**EXERCISE GOAL**
Look through the data below and work out how many lines hold "Save"; state only the number.

Extracted data entries
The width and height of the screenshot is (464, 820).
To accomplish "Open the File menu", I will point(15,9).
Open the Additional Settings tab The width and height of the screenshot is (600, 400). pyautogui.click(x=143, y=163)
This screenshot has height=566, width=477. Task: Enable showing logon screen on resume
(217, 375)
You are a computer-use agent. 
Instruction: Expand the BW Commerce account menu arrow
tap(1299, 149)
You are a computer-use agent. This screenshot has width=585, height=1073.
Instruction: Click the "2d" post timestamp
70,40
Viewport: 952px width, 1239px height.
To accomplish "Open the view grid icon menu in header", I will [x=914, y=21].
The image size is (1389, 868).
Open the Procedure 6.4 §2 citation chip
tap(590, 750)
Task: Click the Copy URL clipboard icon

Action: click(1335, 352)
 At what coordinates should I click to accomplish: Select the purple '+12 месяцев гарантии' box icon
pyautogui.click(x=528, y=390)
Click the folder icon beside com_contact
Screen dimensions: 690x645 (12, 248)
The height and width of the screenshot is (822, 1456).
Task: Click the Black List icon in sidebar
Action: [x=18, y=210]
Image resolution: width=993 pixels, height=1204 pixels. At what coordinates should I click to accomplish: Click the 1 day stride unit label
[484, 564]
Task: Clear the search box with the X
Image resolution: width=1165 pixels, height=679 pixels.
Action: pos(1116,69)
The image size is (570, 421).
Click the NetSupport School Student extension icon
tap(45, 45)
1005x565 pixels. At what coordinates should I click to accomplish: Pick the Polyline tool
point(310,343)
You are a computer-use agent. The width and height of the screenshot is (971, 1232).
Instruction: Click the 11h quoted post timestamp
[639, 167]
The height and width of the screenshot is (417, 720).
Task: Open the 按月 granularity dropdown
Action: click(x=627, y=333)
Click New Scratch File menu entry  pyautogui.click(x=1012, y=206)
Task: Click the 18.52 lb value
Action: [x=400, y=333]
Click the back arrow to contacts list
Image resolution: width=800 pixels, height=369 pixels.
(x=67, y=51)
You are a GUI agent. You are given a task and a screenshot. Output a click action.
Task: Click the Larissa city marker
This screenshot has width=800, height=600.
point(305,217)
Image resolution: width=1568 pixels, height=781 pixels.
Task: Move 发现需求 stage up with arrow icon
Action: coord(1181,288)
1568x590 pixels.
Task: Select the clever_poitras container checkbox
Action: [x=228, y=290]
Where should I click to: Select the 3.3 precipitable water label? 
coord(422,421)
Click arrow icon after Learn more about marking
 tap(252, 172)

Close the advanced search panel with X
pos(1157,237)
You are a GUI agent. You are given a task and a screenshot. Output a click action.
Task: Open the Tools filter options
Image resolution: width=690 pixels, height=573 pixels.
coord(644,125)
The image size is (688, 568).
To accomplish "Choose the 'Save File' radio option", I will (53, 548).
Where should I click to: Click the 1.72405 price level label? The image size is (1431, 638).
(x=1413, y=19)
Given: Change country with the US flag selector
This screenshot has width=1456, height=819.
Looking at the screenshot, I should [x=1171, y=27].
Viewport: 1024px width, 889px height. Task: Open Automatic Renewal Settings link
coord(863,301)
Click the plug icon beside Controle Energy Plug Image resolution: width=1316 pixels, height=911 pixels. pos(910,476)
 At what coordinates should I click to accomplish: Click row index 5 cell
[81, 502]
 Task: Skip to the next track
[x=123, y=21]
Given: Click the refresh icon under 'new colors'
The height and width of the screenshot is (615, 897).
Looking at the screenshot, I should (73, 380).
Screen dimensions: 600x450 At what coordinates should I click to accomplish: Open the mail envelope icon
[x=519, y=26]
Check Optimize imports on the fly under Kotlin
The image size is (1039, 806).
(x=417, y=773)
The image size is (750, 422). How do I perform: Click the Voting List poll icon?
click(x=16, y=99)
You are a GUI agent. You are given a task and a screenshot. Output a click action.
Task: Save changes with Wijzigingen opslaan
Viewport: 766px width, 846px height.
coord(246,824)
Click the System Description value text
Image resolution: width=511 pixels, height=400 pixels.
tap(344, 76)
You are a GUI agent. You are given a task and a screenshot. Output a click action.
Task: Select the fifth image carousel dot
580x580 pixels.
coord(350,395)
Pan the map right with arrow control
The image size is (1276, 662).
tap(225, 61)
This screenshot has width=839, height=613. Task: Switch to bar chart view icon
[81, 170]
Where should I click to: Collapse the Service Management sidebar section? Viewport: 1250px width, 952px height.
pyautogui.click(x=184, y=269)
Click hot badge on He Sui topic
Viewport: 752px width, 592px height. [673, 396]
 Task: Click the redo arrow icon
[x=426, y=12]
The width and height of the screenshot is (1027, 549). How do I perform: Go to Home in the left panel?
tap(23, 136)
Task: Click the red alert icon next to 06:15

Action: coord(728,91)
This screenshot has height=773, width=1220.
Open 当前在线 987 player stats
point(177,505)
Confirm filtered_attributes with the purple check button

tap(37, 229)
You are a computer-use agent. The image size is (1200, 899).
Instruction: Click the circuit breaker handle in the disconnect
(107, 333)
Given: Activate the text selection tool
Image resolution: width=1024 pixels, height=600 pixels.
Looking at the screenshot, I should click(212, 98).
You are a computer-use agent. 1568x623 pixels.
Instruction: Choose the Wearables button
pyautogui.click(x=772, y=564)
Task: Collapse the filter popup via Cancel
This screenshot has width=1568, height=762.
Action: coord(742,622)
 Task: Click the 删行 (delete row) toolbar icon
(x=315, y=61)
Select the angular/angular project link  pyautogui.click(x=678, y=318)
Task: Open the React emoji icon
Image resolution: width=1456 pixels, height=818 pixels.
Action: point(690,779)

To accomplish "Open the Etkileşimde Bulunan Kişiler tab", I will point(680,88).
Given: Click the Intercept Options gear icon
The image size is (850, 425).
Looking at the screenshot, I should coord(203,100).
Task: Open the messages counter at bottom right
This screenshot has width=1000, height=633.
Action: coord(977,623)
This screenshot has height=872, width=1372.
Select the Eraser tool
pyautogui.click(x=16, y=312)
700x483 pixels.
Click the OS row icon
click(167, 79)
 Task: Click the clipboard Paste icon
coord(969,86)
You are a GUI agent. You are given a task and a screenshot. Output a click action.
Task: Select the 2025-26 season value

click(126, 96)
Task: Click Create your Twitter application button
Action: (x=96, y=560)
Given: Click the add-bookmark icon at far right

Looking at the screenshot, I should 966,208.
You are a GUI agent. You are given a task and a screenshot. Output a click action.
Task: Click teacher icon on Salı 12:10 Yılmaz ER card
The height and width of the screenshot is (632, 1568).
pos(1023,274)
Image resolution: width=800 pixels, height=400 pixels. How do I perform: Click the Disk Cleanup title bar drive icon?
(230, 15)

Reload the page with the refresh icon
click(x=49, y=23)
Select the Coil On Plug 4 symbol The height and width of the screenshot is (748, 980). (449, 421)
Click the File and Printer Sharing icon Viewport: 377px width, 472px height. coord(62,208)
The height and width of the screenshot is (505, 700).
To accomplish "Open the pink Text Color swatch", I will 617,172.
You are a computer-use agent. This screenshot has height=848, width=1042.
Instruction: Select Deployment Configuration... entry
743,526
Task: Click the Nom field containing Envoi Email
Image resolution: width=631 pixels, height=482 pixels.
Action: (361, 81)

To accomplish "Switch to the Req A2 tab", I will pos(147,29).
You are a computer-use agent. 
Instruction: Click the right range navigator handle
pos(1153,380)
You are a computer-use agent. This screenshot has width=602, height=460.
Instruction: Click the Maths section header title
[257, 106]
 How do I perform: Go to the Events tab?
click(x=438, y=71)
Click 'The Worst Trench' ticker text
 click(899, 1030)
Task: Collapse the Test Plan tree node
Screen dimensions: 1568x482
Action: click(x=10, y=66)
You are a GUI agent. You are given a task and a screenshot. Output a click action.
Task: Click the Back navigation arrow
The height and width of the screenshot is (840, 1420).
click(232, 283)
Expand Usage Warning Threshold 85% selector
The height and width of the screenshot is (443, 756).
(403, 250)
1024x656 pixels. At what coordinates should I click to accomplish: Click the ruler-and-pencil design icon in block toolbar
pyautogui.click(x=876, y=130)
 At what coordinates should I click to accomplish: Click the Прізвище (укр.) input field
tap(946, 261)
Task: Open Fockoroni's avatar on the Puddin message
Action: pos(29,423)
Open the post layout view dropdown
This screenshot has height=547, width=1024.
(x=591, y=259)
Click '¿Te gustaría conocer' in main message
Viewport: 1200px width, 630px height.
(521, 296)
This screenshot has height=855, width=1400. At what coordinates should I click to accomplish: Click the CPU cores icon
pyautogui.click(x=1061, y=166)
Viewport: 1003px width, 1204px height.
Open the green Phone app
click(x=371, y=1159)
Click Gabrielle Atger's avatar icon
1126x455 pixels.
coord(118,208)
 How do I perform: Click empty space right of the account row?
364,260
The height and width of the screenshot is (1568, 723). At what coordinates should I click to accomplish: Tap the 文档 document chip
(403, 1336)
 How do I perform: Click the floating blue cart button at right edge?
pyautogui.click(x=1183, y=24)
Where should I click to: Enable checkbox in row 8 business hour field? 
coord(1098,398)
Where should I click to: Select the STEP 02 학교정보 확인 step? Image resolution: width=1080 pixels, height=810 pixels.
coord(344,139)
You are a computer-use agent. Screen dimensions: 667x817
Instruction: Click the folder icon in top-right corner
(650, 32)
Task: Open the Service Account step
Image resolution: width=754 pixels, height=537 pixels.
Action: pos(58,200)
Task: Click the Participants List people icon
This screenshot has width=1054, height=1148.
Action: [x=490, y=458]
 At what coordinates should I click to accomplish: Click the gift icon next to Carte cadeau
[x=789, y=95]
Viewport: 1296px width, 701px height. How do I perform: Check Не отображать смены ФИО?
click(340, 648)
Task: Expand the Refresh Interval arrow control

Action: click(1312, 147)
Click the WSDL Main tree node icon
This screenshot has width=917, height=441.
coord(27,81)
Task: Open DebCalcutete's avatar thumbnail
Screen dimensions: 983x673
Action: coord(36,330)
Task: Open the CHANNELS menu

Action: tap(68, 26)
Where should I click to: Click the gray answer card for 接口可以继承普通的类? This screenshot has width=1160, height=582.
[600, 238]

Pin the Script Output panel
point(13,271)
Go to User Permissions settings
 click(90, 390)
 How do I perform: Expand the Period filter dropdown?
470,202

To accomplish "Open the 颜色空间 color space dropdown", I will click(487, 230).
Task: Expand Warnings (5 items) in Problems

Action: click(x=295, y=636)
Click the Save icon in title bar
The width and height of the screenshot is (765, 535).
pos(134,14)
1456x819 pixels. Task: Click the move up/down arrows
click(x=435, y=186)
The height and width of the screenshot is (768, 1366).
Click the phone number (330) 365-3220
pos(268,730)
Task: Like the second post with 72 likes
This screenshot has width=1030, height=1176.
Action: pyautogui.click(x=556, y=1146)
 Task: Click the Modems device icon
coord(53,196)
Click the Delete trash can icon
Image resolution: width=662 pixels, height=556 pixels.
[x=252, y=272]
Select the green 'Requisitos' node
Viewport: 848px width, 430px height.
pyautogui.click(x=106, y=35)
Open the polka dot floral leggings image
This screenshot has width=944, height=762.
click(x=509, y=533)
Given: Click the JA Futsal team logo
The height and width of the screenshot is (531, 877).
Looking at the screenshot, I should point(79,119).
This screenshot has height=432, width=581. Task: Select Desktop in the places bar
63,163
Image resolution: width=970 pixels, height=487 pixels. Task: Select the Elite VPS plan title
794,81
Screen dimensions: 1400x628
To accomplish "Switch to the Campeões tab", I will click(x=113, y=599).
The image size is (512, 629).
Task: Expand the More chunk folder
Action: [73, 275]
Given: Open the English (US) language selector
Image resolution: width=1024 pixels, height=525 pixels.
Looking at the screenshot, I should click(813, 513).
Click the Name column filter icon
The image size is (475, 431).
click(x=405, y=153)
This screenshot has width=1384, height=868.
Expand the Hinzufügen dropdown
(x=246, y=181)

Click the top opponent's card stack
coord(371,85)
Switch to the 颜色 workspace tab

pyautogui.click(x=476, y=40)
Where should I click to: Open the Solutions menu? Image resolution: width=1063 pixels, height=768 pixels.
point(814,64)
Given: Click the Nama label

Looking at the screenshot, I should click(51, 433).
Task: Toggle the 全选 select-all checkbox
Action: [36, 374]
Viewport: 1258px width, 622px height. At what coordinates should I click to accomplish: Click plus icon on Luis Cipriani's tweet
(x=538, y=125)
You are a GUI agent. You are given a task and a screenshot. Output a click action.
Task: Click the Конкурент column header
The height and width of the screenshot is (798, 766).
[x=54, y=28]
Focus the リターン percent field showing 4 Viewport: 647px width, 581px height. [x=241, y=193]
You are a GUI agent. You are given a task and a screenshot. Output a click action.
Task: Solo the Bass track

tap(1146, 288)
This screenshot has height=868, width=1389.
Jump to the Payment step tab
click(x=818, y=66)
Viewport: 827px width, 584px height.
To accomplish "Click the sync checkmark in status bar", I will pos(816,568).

**YOUR SOLUTION**
3